Your task is to retype the listing word for word.

• Recorded data:
^^^^^^^^^^^^^^^^
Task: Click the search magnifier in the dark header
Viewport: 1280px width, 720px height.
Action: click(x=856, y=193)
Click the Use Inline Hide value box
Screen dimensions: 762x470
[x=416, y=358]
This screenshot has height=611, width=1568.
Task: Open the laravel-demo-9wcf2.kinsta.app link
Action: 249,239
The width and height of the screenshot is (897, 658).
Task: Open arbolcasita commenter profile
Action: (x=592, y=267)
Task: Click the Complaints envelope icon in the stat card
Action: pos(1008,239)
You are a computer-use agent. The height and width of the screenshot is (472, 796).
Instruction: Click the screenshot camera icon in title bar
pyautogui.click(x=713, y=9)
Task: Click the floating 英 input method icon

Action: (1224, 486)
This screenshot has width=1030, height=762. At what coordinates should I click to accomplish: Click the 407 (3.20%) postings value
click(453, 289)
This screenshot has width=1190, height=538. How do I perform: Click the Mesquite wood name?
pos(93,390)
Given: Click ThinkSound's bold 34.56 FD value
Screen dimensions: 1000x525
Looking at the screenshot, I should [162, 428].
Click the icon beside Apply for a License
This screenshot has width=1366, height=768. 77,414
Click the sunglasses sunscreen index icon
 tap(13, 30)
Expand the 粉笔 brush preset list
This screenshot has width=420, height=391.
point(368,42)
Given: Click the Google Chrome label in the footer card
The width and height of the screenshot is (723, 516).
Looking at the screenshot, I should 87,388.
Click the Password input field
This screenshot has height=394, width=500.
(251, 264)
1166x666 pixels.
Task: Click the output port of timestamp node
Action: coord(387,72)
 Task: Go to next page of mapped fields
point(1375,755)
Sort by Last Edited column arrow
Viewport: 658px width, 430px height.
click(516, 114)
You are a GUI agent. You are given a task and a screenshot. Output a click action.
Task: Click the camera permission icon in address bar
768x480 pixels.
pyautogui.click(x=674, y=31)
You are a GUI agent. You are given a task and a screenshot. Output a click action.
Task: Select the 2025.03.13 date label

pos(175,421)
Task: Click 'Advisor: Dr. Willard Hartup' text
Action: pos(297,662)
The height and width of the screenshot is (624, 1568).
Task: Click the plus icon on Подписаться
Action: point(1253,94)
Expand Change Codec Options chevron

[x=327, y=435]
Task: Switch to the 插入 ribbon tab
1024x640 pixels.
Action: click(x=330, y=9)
^^^^^^^^^^^^^^^^
• Task response:
Task: Click the search magnifier in the dark header
Viewport: 1280px width, 720px height.
Action: click(x=856, y=193)
Click the Use Inline Hide value box
Screen dimensions: 762x470
[x=416, y=358]
This screenshot has height=611, width=1568.
Task: Open the laravel-demo-9wcf2.kinsta.app link
Action: 249,239
The width and height of the screenshot is (897, 658).
Task: Open arbolcasita commenter profile
Action: (x=592, y=267)
Task: Click the Complaints envelope icon in the stat card
Action: pos(1008,239)
You are a computer-use agent. The height and width of the screenshot is (472, 796).
Instruction: Click the screenshot camera icon in title bar
pyautogui.click(x=713, y=9)
Task: Click the floating 英 input method icon

Action: (1224, 486)
This screenshot has width=1030, height=762. At what coordinates should I click to accomplish: Click the 407 (3.20%) postings value
click(453, 289)
This screenshot has width=1190, height=538. How do I perform: Click the Mesquite wood name?
pos(93,390)
Given: Click ThinkSound's bold 34.56 FD value
Screen dimensions: 1000x525
Looking at the screenshot, I should [162, 428].
Click the icon beside Apply for a License
This screenshot has width=1366, height=768. 77,414
Click the sunglasses sunscreen index icon
 tap(13, 30)
Expand the 粉笔 brush preset list
This screenshot has width=420, height=391.
point(368,42)
Given: Click the Google Chrome label in the footer card
The width and height of the screenshot is (723, 516).
Looking at the screenshot, I should 87,388.
Click the Password input field
This screenshot has height=394, width=500.
(251, 264)
1166x666 pixels.
Task: Click the output port of timestamp node
Action: coord(387,72)
 Task: Go to next page of mapped fields
point(1375,755)
Sort by Last Edited column arrow
Viewport: 658px width, 430px height.
click(516, 114)
You are a GUI agent. You are given a task and a screenshot. Output a click action.
Task: Click the camera permission icon in address bar
768x480 pixels.
pyautogui.click(x=674, y=31)
You are a GUI agent. You are given a task and a screenshot. Output a click action.
Task: Select the 2025.03.13 date label

pos(175,421)
Task: Click 'Advisor: Dr. Willard Hartup' text
Action: pos(297,662)
The height and width of the screenshot is (624, 1568).
Task: Click the plus icon on Подписаться
Action: point(1253,94)
Expand Change Codec Options chevron

[x=327, y=435]
Task: Switch to the 插入 ribbon tab
1024x640 pixels.
Action: click(x=330, y=9)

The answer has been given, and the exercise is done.